What Did the Bowls Tell Us About Florida-Ohio State?
by Trevor Whenham - 01/04/2007
Unless you are drooling over the GMAC Bowl or the International Bowl (and if you are then you are truly a degenerate), then the biggest focus in your football world right now is obviously Monday's big National Championship showdown between Florida and Ohio State. Since the match-up is so compelling and controversial, and because it has been set for so long, you have surely evaluated the two teams from every angle. You have an opinion on how the Florida defense will fare when they try to stop Troy Smith, if Florida can find a way to establish a running game, and whether Chris Leak can find consistency against the Buckeye secondary. I've been looking at that stuff for more than a month, and I'm sick of it.
Now that the BCS games have all been played, and all of the meaningful bowl games are in the books, what we can do is look at what we have learned in other bowls this year that we can apply to this game.

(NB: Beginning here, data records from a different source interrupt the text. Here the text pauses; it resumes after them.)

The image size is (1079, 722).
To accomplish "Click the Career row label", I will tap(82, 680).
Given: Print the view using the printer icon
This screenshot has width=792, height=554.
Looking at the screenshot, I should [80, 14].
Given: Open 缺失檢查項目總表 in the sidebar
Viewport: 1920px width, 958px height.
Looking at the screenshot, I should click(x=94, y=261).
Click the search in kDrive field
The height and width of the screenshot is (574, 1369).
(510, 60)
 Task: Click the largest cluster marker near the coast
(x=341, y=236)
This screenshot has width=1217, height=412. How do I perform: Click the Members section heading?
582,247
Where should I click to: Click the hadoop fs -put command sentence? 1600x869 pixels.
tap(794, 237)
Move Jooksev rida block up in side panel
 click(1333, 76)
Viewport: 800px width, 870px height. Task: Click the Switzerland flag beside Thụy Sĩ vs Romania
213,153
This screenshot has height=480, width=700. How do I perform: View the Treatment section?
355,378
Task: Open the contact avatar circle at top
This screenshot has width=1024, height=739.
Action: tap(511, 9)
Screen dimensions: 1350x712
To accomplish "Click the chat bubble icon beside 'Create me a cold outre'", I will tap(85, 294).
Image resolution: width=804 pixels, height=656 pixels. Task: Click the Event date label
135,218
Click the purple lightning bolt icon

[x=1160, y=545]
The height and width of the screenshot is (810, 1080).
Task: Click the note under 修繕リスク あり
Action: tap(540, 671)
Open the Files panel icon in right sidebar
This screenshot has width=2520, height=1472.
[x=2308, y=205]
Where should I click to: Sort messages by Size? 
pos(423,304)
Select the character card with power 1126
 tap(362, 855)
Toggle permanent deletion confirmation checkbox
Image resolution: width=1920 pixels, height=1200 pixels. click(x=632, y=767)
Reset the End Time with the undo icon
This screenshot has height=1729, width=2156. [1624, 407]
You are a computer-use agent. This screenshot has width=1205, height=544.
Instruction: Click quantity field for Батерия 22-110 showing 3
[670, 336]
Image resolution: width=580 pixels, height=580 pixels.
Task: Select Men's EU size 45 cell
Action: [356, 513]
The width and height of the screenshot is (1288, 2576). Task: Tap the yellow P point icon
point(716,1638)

It may not be the most useful approach in all cases, but at least it gives us something else to think about and debate between now and kickoff on Monday.
1) The Big Ten. The conference has been pretty bad in the bowls, and at times embarrassing, but we probably didn't really expect much better. The obvious exception is Michigan. The Wolverines played the Buckeyes very tough, and were supposed to be second best in the country, but they laid a historically massive egg in the Rose Bowl. Putting that inexplicable performance aside for a second, the rest of the conference went 2-3 in bowl games. That's not great, but there are a few silver linings in that dark cloud. First, two of the losses were very close. Texas was lucky to beat Iowa by two, and it took the biggest comeback in history by Texas Tech to get past the stumbling Golden Gophers. Besides Michigan, only Purdue got soundly outplayed. The other positive result is that those five teams were 4-1 ATS, showing that the conference seemed to exceed bettor's expectations. In other words, the conference is about what we thought it was - three elite teams (or two it seems), and a bunch of solid but decidedly lesser talents.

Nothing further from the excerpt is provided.